## Text extract
──────

Skip to main content
Apache Arrow provides comprehensive abstractions for I/O operations and memory management, enabling efficient data processing across various storage backends.

Memory Management

Buffers

Buffers encapsulate raw memory with well-defined lifetime semantics:
#include <arrow/buffer.h>
#include <arrow/io/memory.h>

// Allocate a mutable buffer
ARROW_ASSIGN_OR_RAISE(auto buffer, 
    arrow::AllocateBuffer(4096));

uint8_t* data = buffer->mutable_data();
memcpy(data, "Hello Arrow", 11);

std::cout << "Size: " << buffer->size() << std::endl;
std::cout << "Capacity: " << buffer->capacity() << std::endl;

Buffer Types

// Read-only buffer
std::shared_ptr<arrow::Buffer> buffer = 
    arrow::Buffer::FromString("immutable data");

const uint8_t* data = buffer->data();
int64_t size = buffer->size();

// Cannot modify: buffer->mutable_data() would fail

Building Buffers

Use BufferBuilder for incremental construction:
#include <arrow/buffer_builder.h>

arrow::BufferBuilder builder;

// Pre-allocate
ARROW_RETURN_NOT_OK(builder.Resize(100));

// Append data
ARROW_RETURN_NOT_OK(builder.Append("Hello ", 6));
ARROW_RETURN_NOT_OK(builder.Append("World", 5));

// Finish and get buffer
ARROW_ASSIGN_OR_RAISE(auto buffer, builder.Finish());
For typed data, use TypedBufferBuilder:
#include <arrow/buffer_builder.h>

arrow::TypedBufferBuilder<int32_t> builder;

ARROW_RETURN_NOT_OK(builder.Reserve(5));
ARROW_RETURN_NOT_OK(builder.Append(10));
ARROW_RETURN_NOT_OK(builder.Append(20));
ARROW_RETURN_NOT_OK(builder.Append(30));

ARROW_ASSIGN_OR_RAISE(auto buffer, builder.Finish());

// Access typed data
const int32_t* data = 
    reinterpret_cast<const int32_t*>(buffer->data());

Slicing Buffers

Create zero-copy views of buffers:
// Create slice (offset, length)

──────

## Job A
Present the records as a Markdown table with the columns "Entry" and "Content", one row per line and blank lines omitted. Start with the first line of the records and end after the line containing "tap(13, 167)".

## Data for the task

──────

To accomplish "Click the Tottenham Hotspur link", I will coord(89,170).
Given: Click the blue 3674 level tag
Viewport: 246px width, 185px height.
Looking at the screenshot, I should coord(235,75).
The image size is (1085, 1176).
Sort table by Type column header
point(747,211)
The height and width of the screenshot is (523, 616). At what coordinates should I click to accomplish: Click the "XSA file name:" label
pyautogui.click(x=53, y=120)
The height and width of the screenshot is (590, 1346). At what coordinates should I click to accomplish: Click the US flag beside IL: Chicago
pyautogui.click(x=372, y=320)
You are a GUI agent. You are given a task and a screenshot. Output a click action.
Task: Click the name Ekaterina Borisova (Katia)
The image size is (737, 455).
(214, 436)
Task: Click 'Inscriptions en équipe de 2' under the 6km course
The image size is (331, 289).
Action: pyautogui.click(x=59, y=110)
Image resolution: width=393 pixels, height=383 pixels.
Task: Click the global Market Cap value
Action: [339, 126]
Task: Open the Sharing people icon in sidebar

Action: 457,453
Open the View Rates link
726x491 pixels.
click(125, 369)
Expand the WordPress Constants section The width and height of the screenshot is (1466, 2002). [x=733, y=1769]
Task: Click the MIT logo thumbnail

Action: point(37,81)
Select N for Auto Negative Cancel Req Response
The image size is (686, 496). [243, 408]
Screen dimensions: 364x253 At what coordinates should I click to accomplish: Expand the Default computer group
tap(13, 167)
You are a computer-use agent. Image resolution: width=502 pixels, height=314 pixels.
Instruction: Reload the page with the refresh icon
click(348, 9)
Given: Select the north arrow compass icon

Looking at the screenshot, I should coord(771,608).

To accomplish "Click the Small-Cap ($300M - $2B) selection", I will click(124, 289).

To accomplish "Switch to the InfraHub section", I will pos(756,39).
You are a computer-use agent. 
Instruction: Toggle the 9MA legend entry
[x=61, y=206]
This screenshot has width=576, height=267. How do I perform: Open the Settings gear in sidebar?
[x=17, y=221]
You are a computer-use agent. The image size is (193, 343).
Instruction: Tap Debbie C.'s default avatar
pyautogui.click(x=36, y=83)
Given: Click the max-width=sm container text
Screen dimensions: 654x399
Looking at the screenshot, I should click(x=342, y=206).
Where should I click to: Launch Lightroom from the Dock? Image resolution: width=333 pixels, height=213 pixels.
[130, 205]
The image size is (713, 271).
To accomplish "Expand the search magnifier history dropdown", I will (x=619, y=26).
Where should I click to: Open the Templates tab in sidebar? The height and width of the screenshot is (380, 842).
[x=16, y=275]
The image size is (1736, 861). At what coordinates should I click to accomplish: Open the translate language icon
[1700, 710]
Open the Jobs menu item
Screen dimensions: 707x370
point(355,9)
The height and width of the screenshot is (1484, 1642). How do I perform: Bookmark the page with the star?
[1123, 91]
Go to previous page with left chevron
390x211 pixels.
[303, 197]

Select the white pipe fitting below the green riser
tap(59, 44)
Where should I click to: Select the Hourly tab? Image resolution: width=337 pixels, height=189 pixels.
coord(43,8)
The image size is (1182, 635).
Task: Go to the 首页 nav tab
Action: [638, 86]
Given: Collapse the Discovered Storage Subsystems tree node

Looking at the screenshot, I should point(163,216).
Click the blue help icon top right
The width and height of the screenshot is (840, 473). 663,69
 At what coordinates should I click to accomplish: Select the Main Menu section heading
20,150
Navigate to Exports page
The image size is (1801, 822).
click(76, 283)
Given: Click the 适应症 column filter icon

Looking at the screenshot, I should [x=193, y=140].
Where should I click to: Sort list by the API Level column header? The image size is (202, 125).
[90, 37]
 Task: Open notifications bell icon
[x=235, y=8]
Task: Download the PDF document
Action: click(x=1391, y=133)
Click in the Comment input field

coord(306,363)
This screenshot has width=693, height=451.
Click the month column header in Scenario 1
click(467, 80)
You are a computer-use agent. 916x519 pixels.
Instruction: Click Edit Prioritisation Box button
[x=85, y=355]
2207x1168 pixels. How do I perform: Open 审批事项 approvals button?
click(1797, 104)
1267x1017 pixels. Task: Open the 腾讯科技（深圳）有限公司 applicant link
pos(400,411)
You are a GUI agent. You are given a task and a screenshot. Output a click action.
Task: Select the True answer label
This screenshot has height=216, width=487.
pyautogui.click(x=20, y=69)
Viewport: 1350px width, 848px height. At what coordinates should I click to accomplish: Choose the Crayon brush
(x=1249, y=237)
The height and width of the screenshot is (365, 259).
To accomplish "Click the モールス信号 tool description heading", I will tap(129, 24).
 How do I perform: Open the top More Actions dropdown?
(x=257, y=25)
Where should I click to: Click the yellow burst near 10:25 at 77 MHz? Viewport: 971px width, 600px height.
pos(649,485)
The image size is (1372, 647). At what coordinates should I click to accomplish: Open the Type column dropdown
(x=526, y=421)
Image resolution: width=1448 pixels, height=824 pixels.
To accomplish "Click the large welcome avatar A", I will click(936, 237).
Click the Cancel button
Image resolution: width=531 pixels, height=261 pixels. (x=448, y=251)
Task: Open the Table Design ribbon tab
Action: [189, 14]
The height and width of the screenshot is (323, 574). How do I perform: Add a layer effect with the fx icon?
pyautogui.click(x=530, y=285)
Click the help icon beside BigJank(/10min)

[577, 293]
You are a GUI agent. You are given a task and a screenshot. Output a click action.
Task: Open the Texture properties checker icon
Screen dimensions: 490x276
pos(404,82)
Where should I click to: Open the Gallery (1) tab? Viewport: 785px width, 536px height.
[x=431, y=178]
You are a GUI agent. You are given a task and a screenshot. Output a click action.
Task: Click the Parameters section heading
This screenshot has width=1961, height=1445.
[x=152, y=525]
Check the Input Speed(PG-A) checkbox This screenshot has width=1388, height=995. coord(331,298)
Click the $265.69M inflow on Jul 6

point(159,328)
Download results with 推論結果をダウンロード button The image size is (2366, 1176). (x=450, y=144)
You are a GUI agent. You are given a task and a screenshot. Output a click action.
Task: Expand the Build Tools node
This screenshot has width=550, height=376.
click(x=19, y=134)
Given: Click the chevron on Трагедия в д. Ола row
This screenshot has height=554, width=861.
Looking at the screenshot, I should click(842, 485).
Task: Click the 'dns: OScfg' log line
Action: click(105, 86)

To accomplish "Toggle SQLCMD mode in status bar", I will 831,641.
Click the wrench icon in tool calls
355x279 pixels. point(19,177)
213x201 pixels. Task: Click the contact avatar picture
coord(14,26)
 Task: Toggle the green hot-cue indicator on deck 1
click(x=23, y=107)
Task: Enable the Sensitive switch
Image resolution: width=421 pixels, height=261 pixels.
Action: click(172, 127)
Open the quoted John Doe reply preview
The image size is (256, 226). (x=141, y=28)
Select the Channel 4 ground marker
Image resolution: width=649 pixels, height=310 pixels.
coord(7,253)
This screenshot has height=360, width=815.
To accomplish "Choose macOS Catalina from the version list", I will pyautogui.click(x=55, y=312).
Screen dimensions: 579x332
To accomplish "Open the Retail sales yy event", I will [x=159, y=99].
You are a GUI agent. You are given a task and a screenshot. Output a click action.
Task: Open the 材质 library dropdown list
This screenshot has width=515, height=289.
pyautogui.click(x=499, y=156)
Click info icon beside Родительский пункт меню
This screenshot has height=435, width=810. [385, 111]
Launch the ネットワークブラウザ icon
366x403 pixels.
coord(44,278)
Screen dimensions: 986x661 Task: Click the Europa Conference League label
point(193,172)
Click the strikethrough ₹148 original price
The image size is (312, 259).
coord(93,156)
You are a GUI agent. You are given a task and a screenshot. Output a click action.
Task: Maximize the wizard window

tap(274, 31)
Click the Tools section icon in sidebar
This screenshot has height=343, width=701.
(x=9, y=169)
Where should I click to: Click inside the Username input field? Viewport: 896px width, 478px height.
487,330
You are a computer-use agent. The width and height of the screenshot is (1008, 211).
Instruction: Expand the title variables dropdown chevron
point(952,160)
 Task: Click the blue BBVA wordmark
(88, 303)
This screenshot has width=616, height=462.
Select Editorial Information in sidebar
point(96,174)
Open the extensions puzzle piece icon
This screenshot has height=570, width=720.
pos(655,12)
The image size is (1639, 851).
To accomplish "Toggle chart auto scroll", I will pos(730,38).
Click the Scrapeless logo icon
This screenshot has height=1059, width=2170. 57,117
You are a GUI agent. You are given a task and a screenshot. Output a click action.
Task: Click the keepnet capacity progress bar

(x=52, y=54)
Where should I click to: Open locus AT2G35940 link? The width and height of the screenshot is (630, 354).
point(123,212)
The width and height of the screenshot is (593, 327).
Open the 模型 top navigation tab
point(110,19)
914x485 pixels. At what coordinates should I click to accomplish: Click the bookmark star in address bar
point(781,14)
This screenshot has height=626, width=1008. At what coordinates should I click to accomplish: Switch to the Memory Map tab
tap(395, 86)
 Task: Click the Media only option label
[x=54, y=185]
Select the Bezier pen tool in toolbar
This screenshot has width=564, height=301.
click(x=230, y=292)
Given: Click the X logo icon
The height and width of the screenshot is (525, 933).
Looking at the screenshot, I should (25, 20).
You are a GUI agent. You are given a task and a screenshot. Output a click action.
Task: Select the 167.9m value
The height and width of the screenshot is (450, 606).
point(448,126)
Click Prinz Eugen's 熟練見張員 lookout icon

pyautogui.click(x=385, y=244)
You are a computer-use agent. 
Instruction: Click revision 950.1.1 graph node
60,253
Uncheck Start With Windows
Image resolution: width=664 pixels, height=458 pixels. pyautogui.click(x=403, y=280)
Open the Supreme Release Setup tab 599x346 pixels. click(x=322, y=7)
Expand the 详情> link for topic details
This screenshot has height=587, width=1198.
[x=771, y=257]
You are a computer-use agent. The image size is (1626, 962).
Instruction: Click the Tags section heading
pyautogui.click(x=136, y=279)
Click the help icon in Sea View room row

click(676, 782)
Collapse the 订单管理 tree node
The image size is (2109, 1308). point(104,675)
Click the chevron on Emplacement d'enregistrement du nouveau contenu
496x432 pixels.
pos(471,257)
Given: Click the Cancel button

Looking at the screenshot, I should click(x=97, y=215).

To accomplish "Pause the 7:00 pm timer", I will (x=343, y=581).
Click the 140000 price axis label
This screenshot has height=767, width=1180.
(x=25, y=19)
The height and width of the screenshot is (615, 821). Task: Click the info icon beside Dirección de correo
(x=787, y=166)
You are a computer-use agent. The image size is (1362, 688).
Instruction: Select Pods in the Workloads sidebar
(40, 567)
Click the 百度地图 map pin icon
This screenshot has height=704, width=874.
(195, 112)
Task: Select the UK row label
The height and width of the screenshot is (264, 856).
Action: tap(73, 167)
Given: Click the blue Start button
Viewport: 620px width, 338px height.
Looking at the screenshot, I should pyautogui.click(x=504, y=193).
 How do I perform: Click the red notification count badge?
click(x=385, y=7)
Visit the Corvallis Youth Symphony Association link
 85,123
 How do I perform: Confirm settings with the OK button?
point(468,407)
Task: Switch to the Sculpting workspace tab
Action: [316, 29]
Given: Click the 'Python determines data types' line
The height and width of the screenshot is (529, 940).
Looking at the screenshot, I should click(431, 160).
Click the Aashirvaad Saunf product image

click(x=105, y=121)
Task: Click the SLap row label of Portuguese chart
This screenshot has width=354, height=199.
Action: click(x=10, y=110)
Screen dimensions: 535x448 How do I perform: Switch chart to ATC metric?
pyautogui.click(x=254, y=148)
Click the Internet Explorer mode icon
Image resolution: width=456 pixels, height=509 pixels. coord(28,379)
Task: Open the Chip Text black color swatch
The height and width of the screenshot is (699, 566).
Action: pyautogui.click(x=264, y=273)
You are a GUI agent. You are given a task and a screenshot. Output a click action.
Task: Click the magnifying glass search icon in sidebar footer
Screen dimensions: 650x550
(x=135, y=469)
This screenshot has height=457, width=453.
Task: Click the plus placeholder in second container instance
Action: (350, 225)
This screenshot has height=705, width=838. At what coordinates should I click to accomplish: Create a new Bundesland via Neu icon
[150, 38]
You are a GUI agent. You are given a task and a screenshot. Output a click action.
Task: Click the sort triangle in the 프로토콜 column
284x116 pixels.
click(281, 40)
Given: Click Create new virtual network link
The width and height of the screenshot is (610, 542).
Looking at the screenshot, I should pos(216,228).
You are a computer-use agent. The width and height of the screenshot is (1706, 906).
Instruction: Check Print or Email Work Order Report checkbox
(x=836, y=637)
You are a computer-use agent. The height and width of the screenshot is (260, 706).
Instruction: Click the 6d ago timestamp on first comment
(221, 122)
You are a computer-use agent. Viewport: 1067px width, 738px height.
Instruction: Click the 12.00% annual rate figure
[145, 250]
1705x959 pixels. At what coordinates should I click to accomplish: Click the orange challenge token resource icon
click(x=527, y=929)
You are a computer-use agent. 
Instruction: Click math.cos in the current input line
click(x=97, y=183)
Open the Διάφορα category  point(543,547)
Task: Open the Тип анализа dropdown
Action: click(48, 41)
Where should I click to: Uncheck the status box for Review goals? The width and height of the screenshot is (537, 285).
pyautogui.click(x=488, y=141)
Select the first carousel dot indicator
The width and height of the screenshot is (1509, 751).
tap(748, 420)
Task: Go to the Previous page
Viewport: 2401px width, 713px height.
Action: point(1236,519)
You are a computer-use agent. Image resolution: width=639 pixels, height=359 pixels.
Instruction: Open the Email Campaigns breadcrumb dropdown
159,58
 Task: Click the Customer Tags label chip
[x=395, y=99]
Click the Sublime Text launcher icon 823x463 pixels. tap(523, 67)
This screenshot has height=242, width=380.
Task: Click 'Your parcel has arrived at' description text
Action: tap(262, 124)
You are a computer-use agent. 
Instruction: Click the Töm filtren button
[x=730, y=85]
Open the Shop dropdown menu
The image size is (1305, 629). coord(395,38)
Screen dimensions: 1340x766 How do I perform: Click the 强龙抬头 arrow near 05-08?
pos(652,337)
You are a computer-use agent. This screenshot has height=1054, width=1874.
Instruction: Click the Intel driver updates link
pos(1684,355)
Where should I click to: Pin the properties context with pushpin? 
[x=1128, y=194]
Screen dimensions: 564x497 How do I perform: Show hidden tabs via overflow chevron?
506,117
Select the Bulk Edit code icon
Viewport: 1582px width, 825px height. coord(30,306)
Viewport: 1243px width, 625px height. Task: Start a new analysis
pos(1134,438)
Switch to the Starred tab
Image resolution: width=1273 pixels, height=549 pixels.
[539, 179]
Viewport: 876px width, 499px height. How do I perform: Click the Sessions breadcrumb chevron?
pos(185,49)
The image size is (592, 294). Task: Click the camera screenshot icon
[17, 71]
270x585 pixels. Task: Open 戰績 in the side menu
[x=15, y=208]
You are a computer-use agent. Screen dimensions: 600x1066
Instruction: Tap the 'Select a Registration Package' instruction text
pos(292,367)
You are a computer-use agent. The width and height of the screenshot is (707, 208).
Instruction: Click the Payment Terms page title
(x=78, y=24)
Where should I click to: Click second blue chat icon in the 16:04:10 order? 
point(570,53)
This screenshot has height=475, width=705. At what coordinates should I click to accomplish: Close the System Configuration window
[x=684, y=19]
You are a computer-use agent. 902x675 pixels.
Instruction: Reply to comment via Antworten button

──────

## Job B
According to the Apache Arrow text, what do buffers encapsulate?

## Full answer A
| Entry | Content |
|---|---|
| 1 | To accomplish "Click the Tottenham Hotspur link", I will coord(89,170). |
| 2 | Given: Click the blue 3674 level tag |
| 3 | Viewport: 246px width, 185px height. |
| 4 | Looking at the screenshot, I should coord(235,75). |
| 5 | The image size is (1085, 1176). |
| 6 | Sort table by Type column header |
| 7 | point(747,211) |
| 8 | The height and width of the screenshot is (523, 616). At what coordinates should I click to accomplish: Click the "XSA file name:" label |
| 9 | pyautogui.click(x=53, y=120) |
| 10 | The height and width of the screenshot is (590, 1346). At what coordinates should I click to accomplish: Click the US flag beside IL: Chicago |
| 11 | pyautogui.click(x=372, y=320) |
| 12 | You are a GUI agent. You are given a task and a screenshot. Output a click action. |
| 13 | Task: Click the name Ekaterina Borisova (Katia) |
| 14 | The image size is (737, 455). |
| 15 | (214, 436) |
| 16 | Task: Click 'Inscriptions en équipe de 2' under the 6km course |
| 17 | The image size is (331, 289). |
| 18 | Action: pyautogui.click(x=59, y=110) |
| 19 | Image resolution: width=393 pixels, height=383 pixels. |
| 20 | Task: Click the global Market Cap value |
| 21 | Action: [339, 126] |
| 22 | Task: Open the Sharing people icon in sidebar |
| 23 | Action: 457,453 |
| 24 | Open the View Rates link |
| 25 | 726x491 pixels. |
| 26 | click(125, 369) |
| 27 | Expand the WordPress Constants section The width and height of the screenshot is (1466, 2002). [x=733, y=1769] |
| 28 | Task: Click the MIT logo thumbnail |
| 29 | Action: point(37,81) |
| 30 | Select N for Auto Negative Cancel Req Response |
| 31 | The image size is (686, 496). [243, 408] |
| 32 | Screen dimensions: 364x253 At what coordinates should I click to accomplish: Expand the Default computer group |
| 33 | tap(13, 167) |

## Full answer B
Raw memory with well-defined lifetime semantics.